Faith pushed the door the rest of the way open, noting that the police tape sealing off the room had been cut. Adam's things had been boxed up. The mattress was bare, the television and game set gone. Black fingerprint powder was smeared all around the room where they had dusted for prints.

Gabe sat on the bare floor, his back to one of the beds, his book bag beside him. His elbows were on his knees, his head pressed against the cast on his arm. His shoulders shook. Still, Faith could not forget the angry man who had threatened to call security on her yesterday. Was that the real Gabriel Cohen, or was this crying child closer to his real self? Either way, he had something to tell her.
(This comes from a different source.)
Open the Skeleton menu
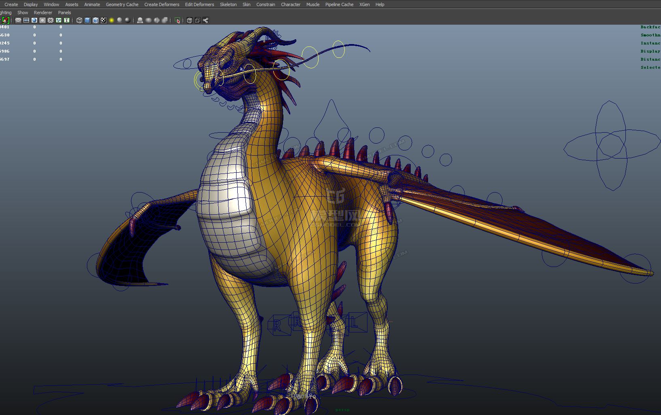Screen dimensions: 661x415 [x=228, y=4]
If Faith had to play along with his game to get the information, then that was how it was going to be.

She rapped her knuckles lightly on the open door. "Gabe?"
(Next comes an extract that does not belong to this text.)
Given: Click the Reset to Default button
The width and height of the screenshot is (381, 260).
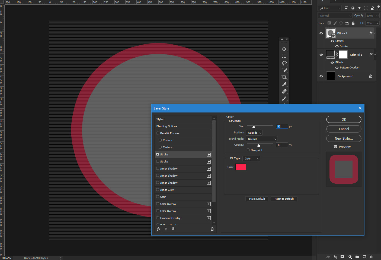Looking at the screenshot, I should click(x=284, y=199).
He looked up at her with swollen, red eyes. Fresh tears rolled down his cheeks. "Adam told me she was young," he sobbed. "I thought, like, fourteen or something. Not seventeen. The news said that she was seventeen."

Faith used his book bag to prop open the door before sitting beside him on the floor. "Tell me from the beginning," she said, trying to keep her voice calm. Here was proof that Adam had talked to Gabe about Emma.

"I'm sorry," he cried. His lip trembled, and he put his head down, hiding his face from her. "I should have told you."

She should have felt sorry for the kid, but all Faith could think was that Emma Campano was somewhere crying, too-but there was no one there to comfort her.

"I'm sorry," he repeated. "I'm so sorry."

Faith asked him, "What did you want to tell me?"

His body shook as he struggled with his emotions. "He met her online. He was on this video Web site."

Faith felt her heart stop mid-beat. "What sort of Web site?"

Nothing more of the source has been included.